Ajay Kuruvila, a farmer based in Dindigul, curates mangoes from organic farmers from the district, supplying to organic stores in Chennai, Coimbatore, and Madurai. Ajay explains that once the mangoes are harvested with their stalks intact, they are set upside down to let the sap flow, washed in alum, and then packed. 'This is so that the fruit does not develop black blemishes once it ripens,' he says.
Apart from Sappattai, Malgova, and Imam Pasand, farmers in the region are also harvesting Karunkurangu, a large, sweet variety, according to Ajay. 'In two weeks, Mallika and Neelam will start arriving, followed by Kasalattu towards the end of the season in June,' he says. This spacing-out of varieties is Nature's way of letting us try a little bit of everything. However, climate change is shaking up this cycle as well.

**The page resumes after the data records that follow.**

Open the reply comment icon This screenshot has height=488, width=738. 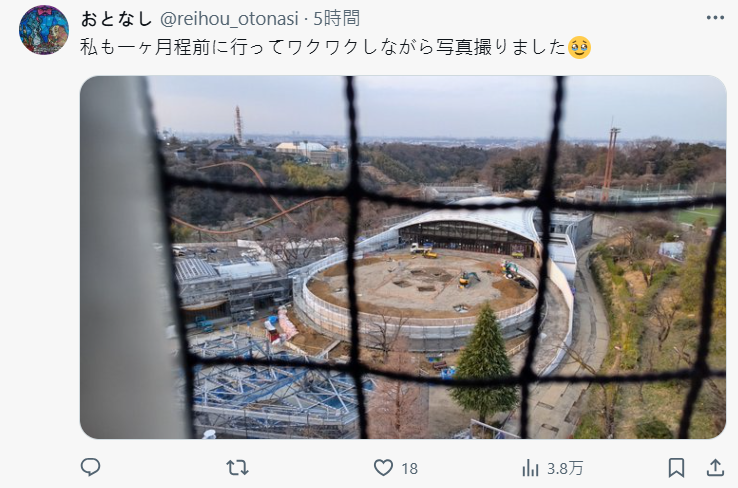90,467
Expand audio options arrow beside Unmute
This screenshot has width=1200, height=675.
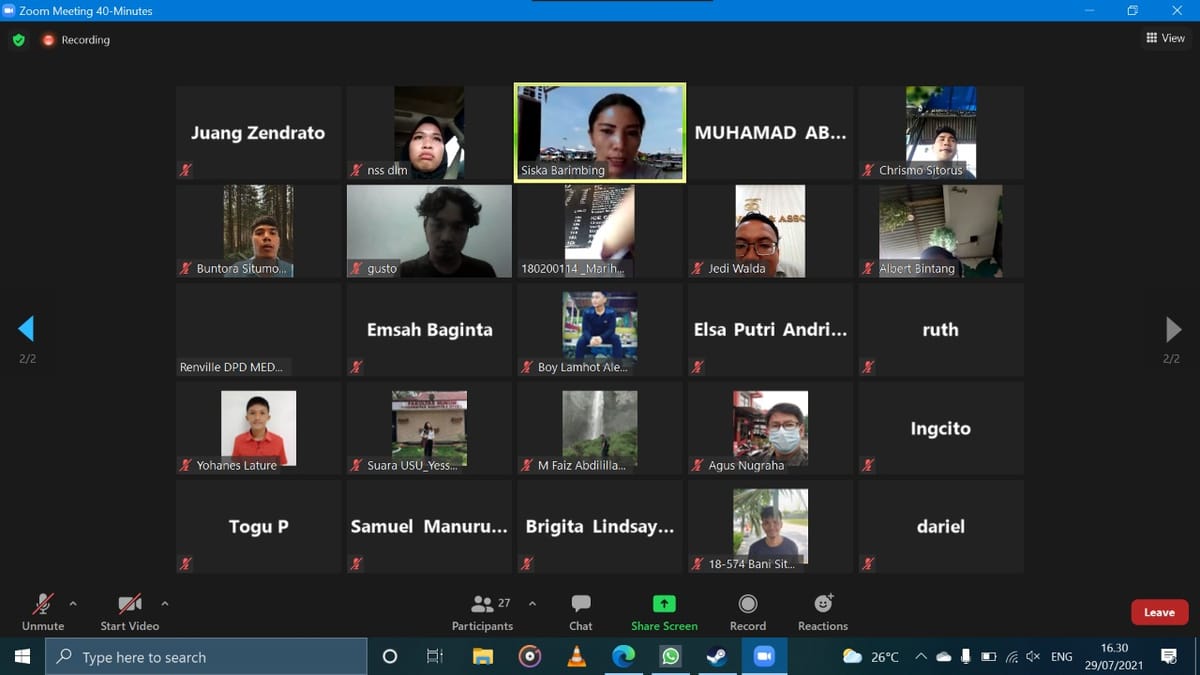click(73, 603)
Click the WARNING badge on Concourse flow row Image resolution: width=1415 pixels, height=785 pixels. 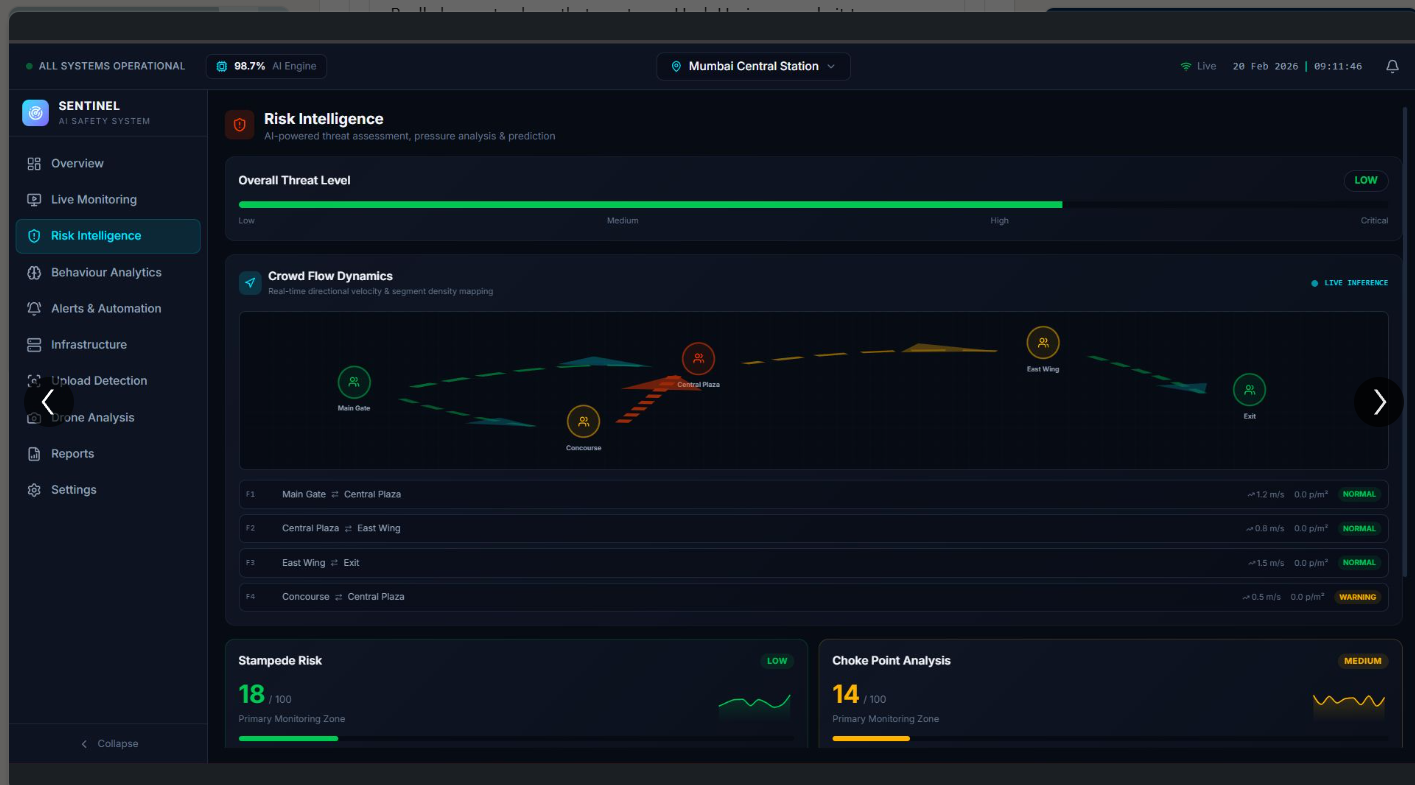[1358, 596]
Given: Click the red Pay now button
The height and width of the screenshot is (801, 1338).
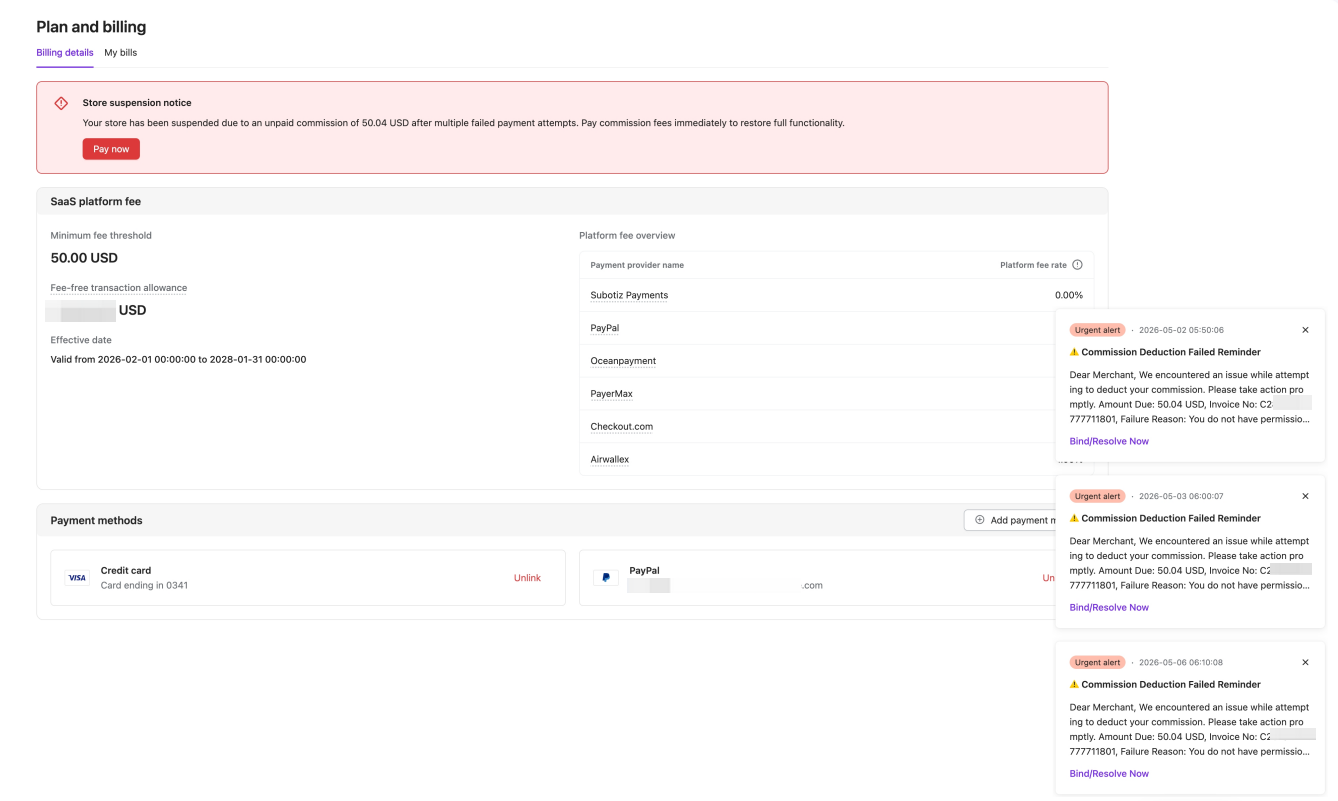Looking at the screenshot, I should pyautogui.click(x=111, y=149).
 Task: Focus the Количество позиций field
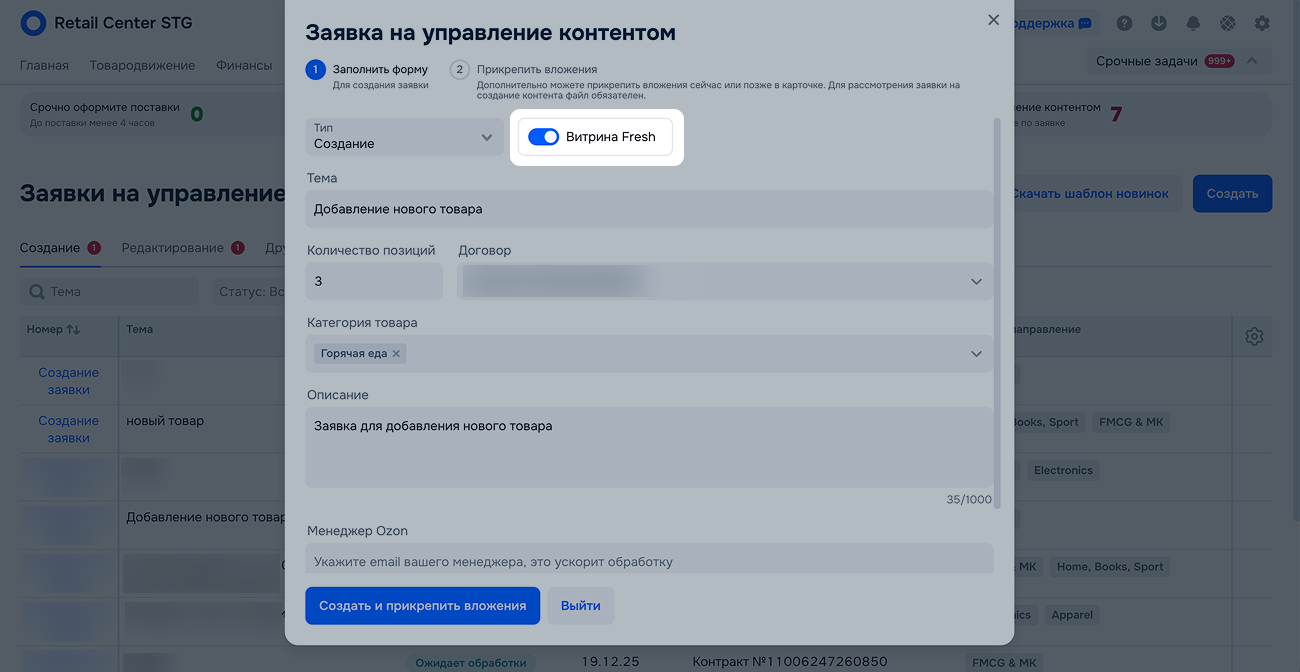(374, 281)
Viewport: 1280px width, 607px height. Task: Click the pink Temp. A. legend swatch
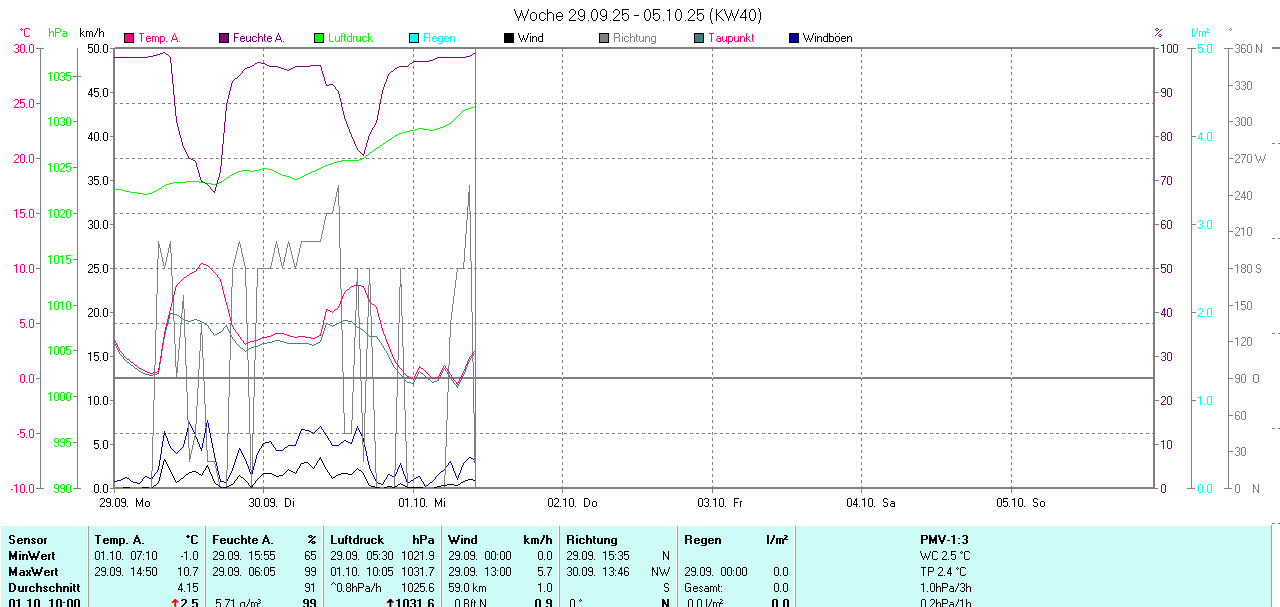[129, 38]
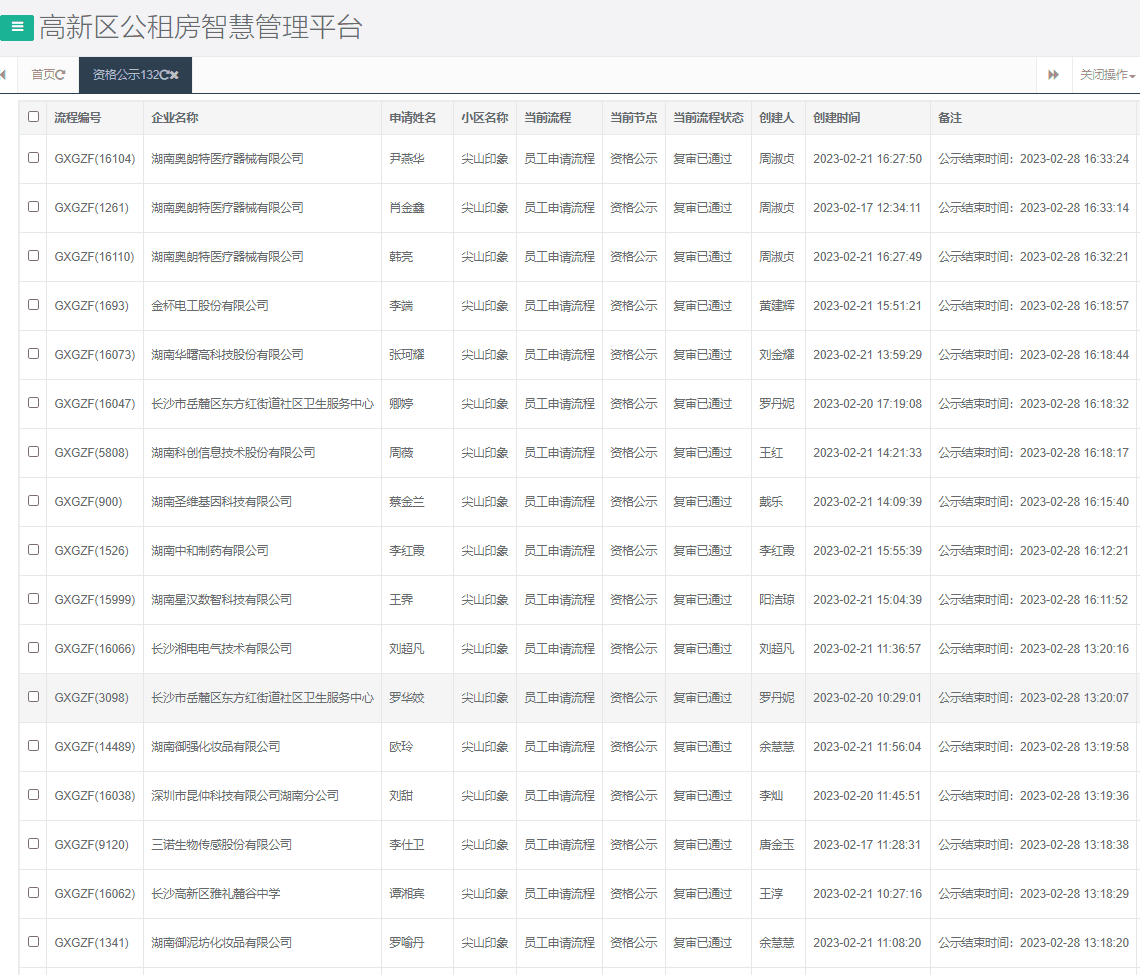Switch to the 首页 tab

pyautogui.click(x=43, y=75)
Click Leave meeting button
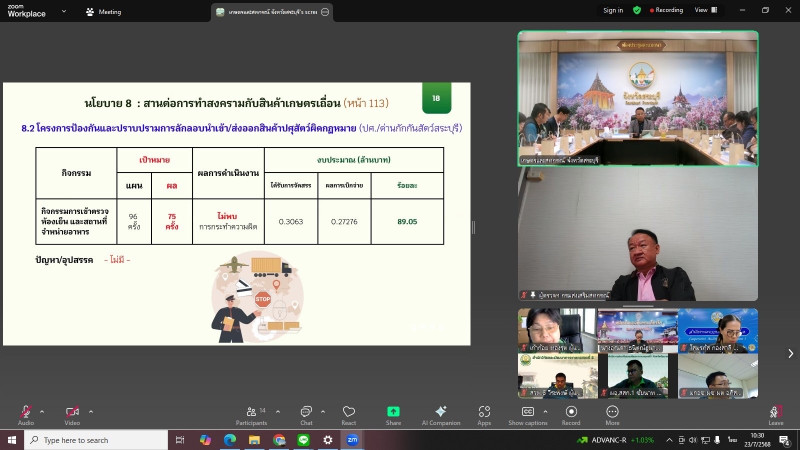This screenshot has height=450, width=800. tap(775, 413)
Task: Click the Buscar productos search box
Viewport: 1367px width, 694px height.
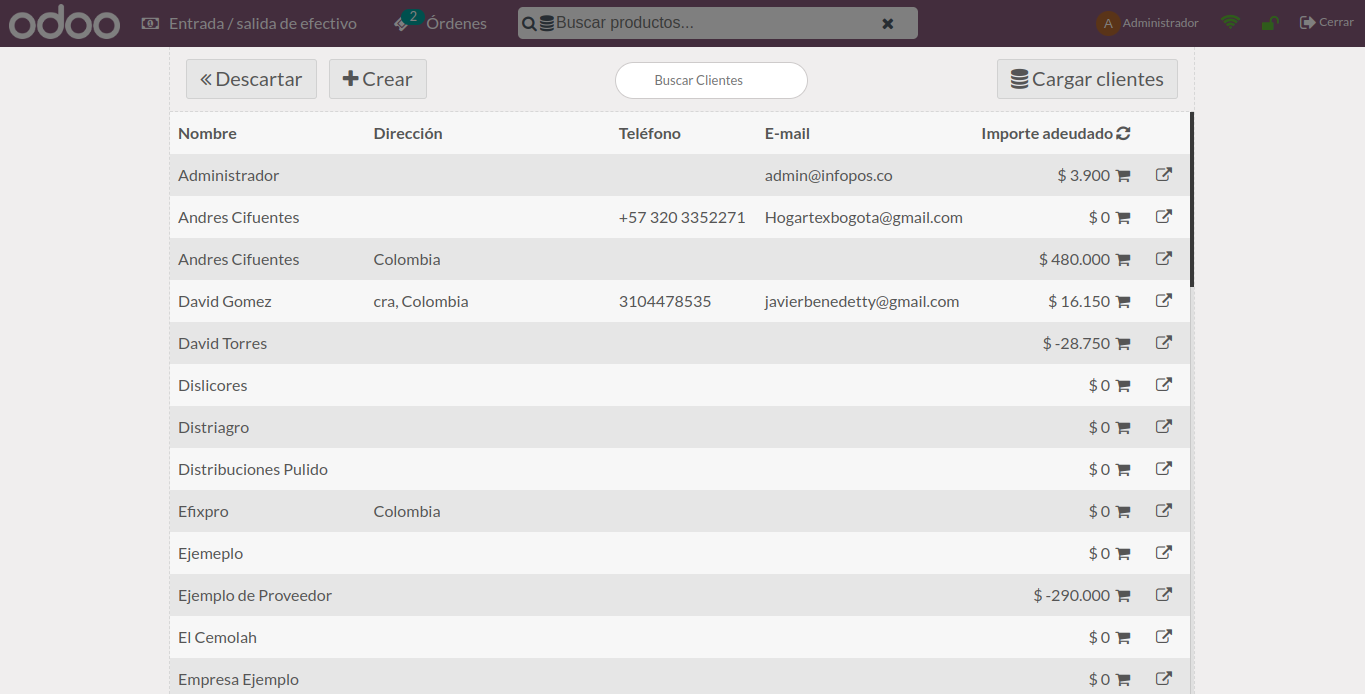Action: [x=710, y=23]
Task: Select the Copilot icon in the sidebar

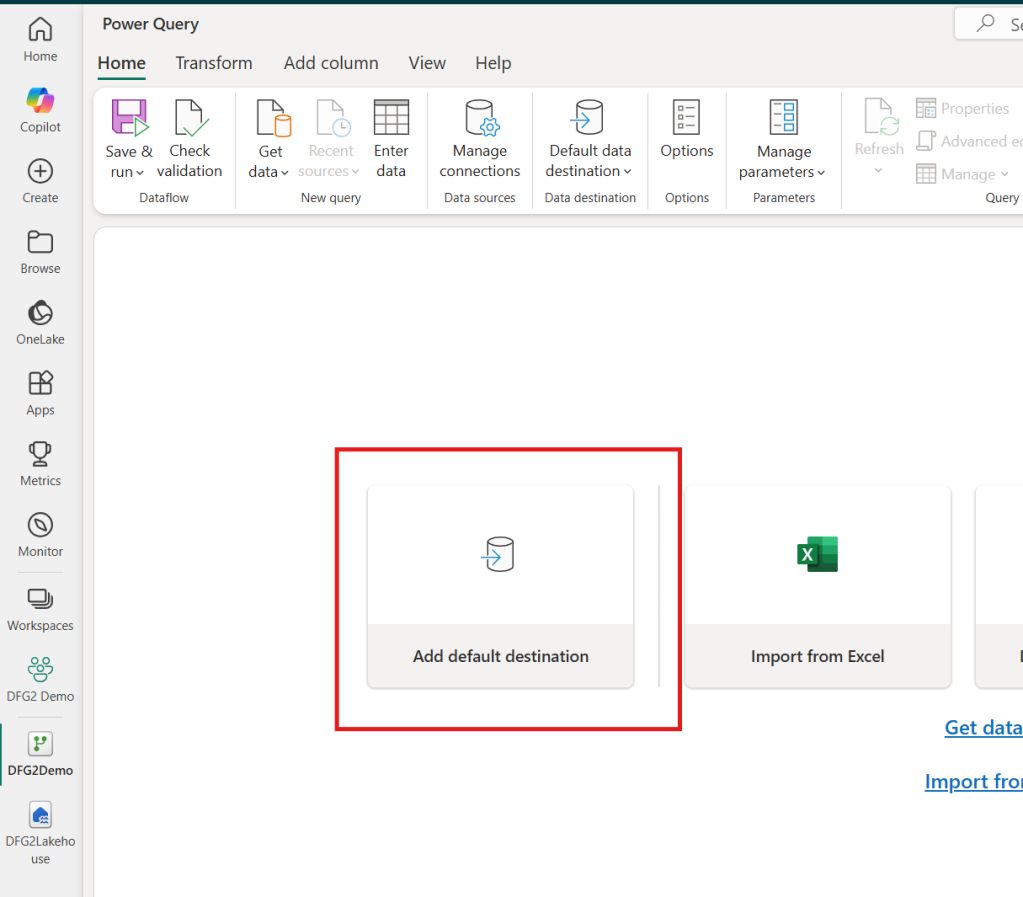Action: 40,110
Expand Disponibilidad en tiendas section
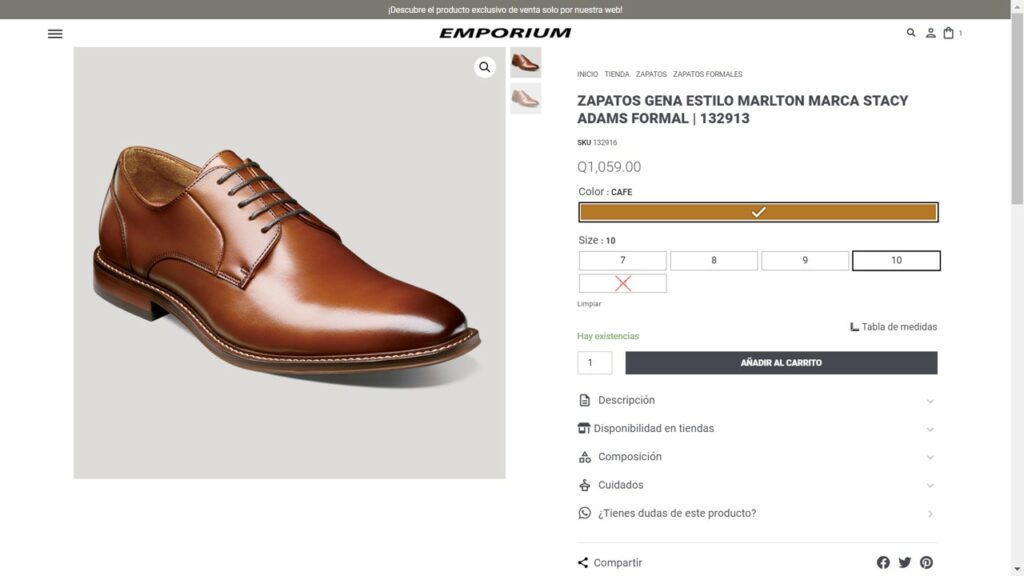The height and width of the screenshot is (576, 1024). [757, 428]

In Rajapalayam district, known for Sappattai, KS Jaganatha Raja, who owns 12 acres by the foothills of the Western Ghats, says that fruits have been rendered with black spots due to rains. 'This has affected their pricing at the market,' says Jaganatha. He says that some people do resort to spraying ethylene gas to ripen fruits since they are harvested ahead of time fearing rains and winds, but they do not do so. Jaganatha has revived several rare varieties of mangoes at his farm, selling saplings that he propagates through the grafting technique at his nursery.
Among such varieties is Mohandas, of which he has just one tree in his orchard. Jaganatha grew excited when the lone tree bore over 2,500 fruits last year. 'I went to see it every day, thinking I will pluck the mangoes once they are mature enough,' recalls the 69-year-old. But then one night, most of them were gone.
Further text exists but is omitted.